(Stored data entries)
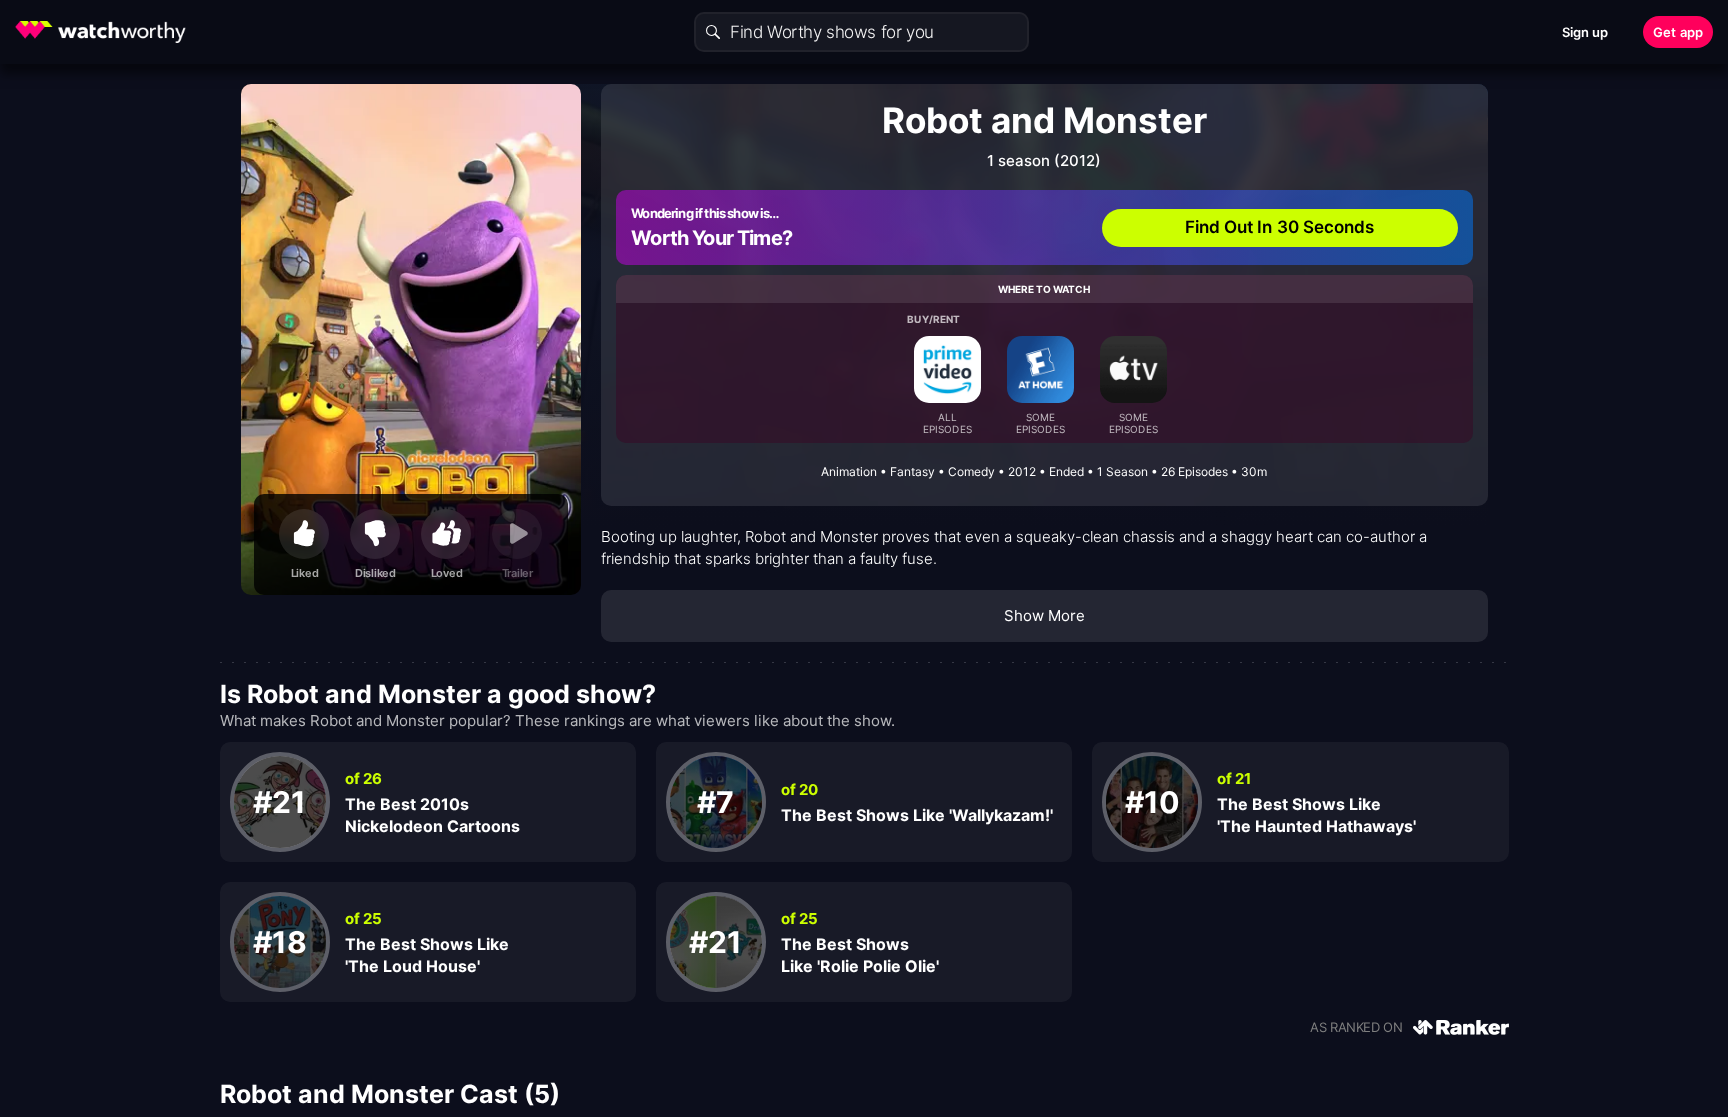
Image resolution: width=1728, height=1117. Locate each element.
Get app (1678, 32)
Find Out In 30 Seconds (1280, 227)
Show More (1045, 615)
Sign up (1585, 32)
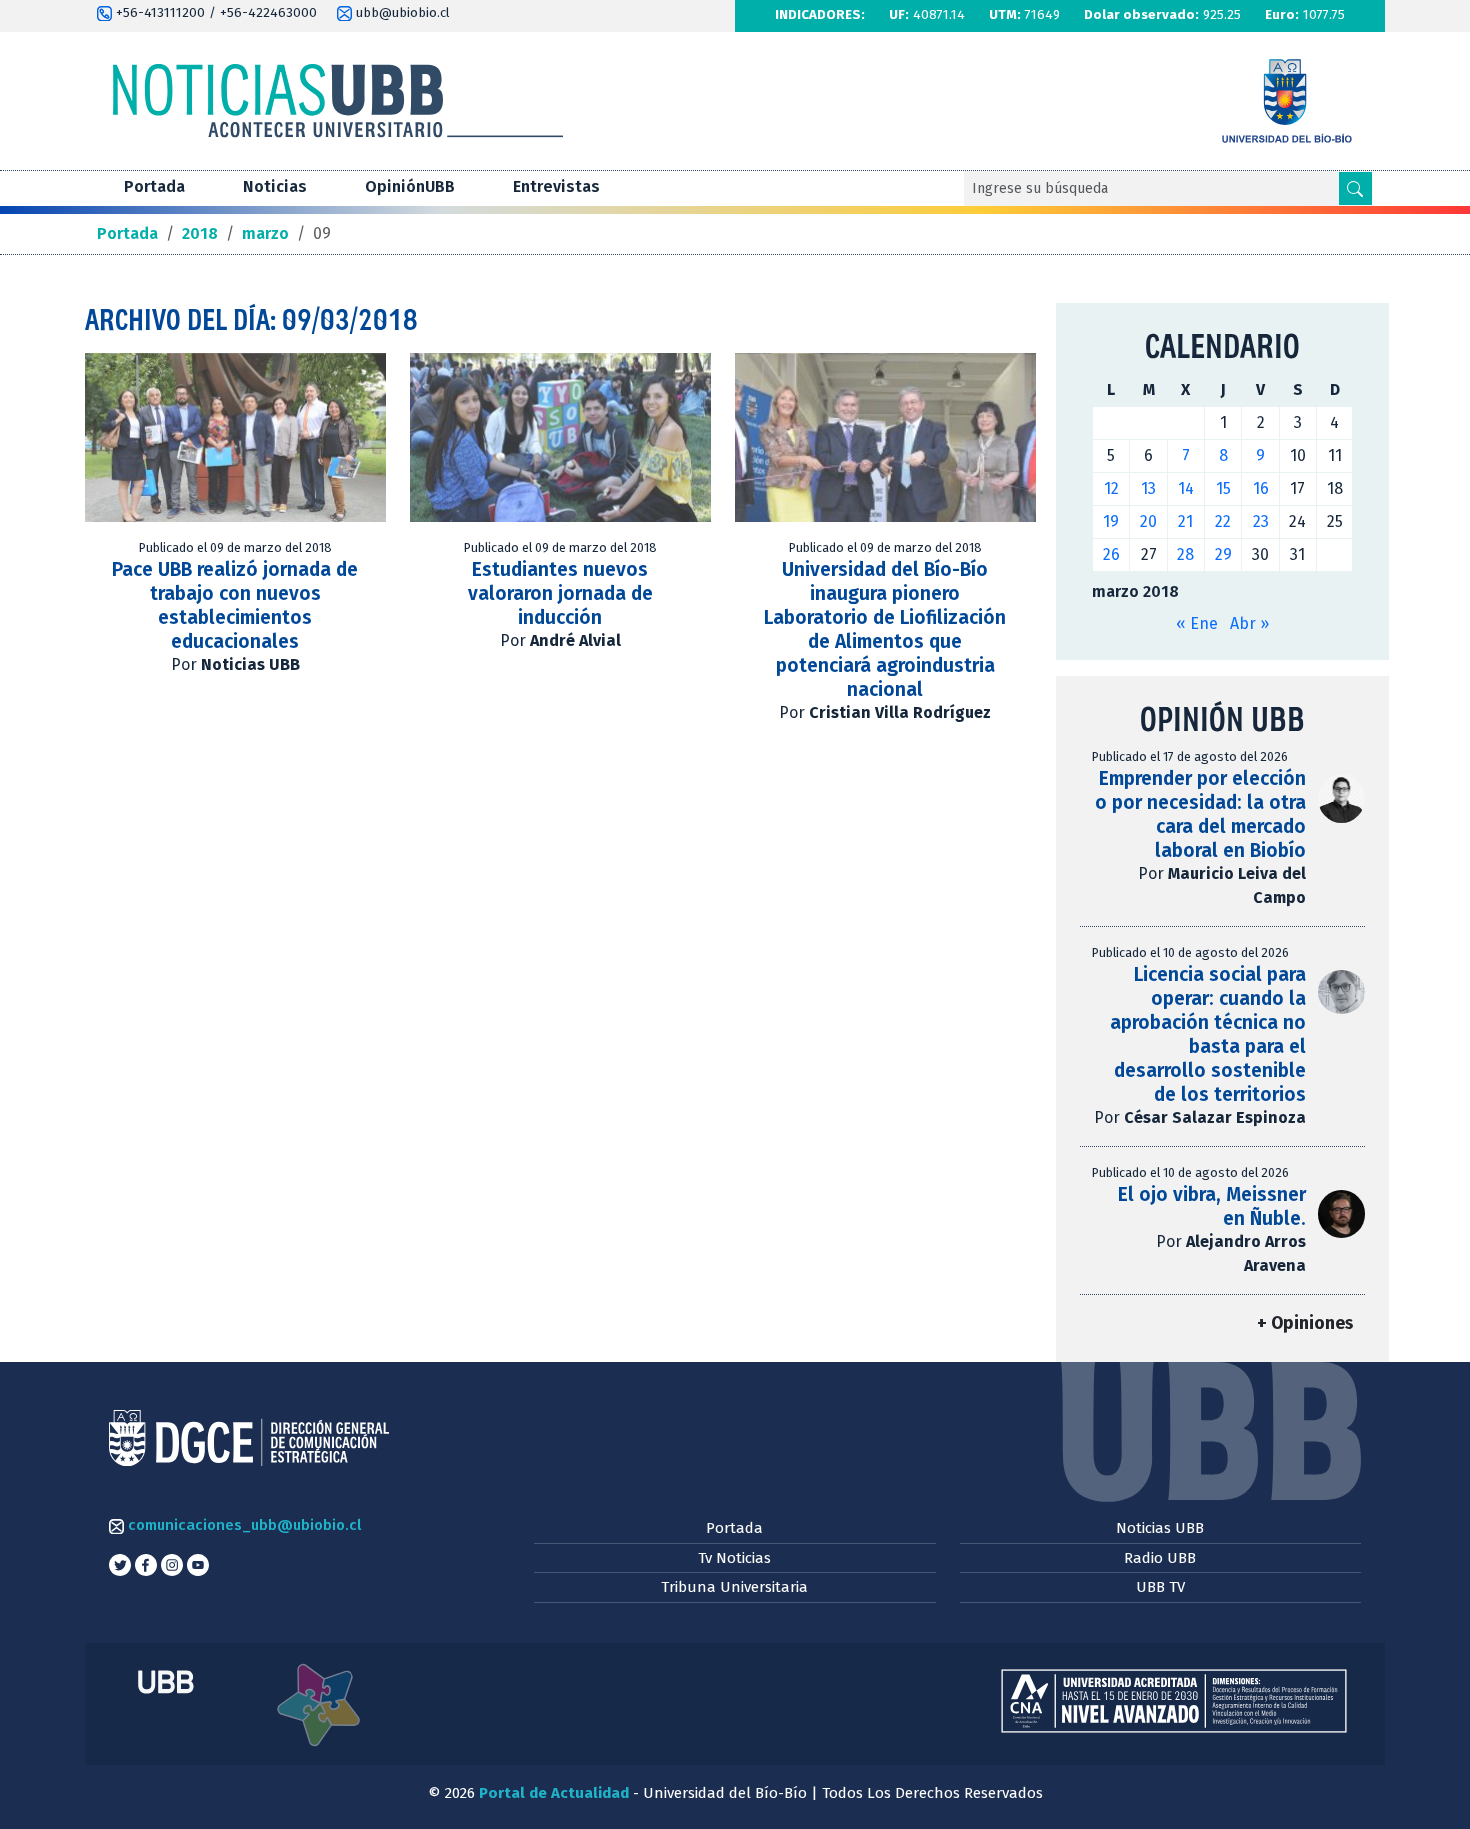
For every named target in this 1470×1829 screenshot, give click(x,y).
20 (1148, 521)
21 (1185, 521)
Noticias (275, 186)
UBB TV (1160, 1587)
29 (1223, 554)
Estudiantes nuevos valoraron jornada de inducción (560, 593)
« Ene (1197, 623)
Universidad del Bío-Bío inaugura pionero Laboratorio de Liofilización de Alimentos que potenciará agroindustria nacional (885, 629)
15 (1223, 488)
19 (1111, 521)
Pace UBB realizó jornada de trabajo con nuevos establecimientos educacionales (235, 605)
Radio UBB (1160, 1558)
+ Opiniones (1305, 1323)
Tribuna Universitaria (734, 1587)
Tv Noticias (734, 1558)
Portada (154, 186)
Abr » (1249, 623)
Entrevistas (556, 186)
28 (1185, 554)
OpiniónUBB (410, 186)
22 (1223, 521)
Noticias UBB (1160, 1528)
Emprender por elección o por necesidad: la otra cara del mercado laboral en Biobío (1200, 814)
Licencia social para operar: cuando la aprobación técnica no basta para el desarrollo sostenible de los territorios (1208, 1034)
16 (1261, 488)
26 (1111, 554)
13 (1148, 488)
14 (1186, 488)
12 (1111, 488)
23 (1261, 521)
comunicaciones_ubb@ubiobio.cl (242, 1525)
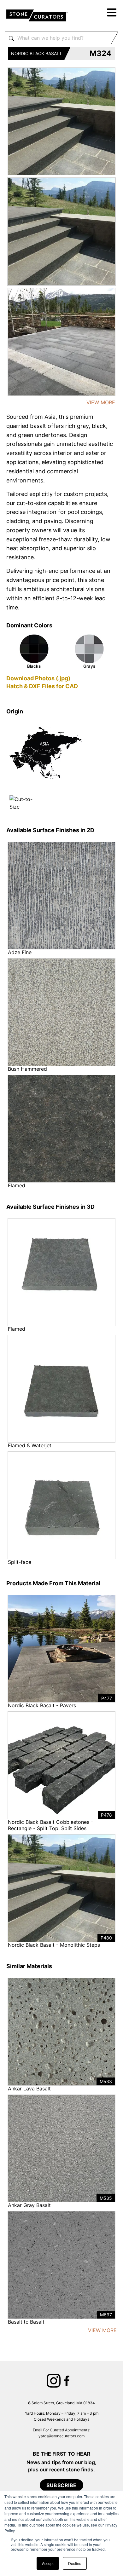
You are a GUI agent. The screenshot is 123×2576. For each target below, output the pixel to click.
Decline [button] (74, 2563)
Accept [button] (48, 2563)
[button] (112, 13)
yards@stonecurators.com (61, 2436)
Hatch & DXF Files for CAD (42, 686)
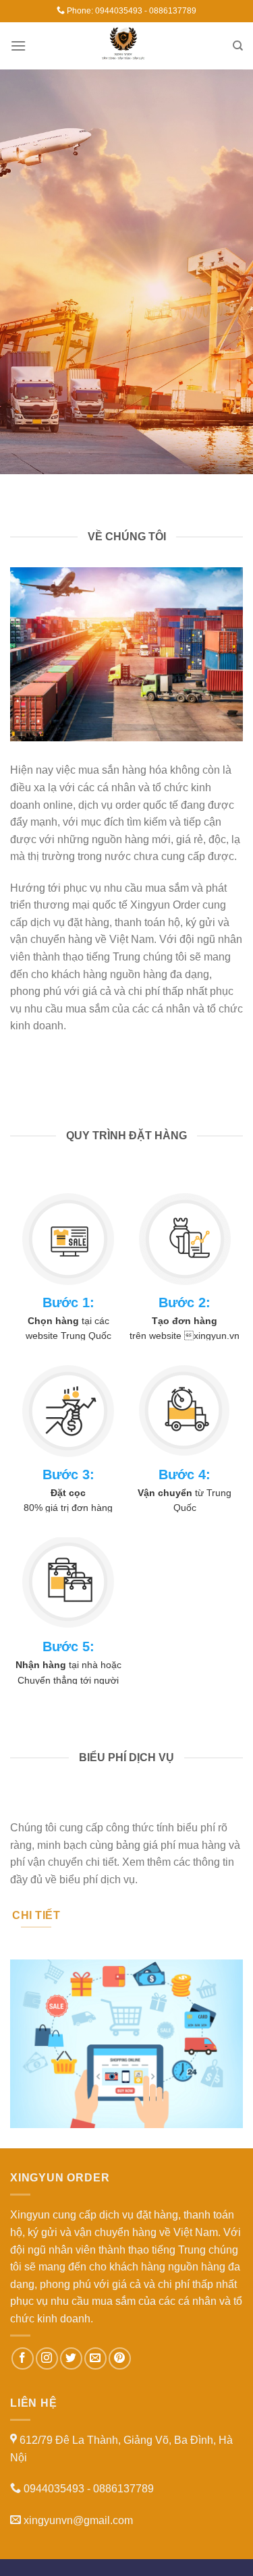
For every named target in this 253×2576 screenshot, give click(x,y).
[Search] (238, 46)
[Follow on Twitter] (71, 2358)
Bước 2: (184, 1302)
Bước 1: (68, 1302)
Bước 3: (68, 1474)
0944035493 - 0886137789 (145, 11)
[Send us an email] (95, 2358)
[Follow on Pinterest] (120, 2358)
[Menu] (18, 45)
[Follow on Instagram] (47, 2358)
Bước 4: (184, 1474)
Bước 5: (68, 1646)
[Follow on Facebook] (22, 2358)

### Exercise description
Exactly the lines from the one holding "13 (1148, 488)" through the last line of the entries, both included, are to be duplicated; leave the pictures out.

### Written response
13 (1148, 488)
14 (1186, 488)
12 (1111, 488)
23 (1261, 521)
comunicaciones_ubb@ubiobio.cl (242, 1525)
You are a GUI agent. The screenshot is 123×2576. For each target below, output the pixel to click.
Decline [button] (74, 2563)
Accept [button] (48, 2563)
[button] (112, 13)
yards@stonecurators.com (61, 2436)
Hatch & DXF Files for CAD (42, 686)
For every named target in this 253×2576 screenshot, give click(x,y).
[Search] (238, 46)
[Follow on Twitter] (71, 2358)
Bước 2: (184, 1302)
Bước 1: (68, 1302)
Bước 3: (68, 1474)
0944035493 - 0886137789 (145, 11)
[Send us an email] (95, 2358)
[Follow on Pinterest] (120, 2358)
[Menu] (18, 45)
[Follow on Instagram] (47, 2358)
Bước 4: (184, 1474)
Bước 5: (68, 1646)
[Follow on Facebook] (22, 2358)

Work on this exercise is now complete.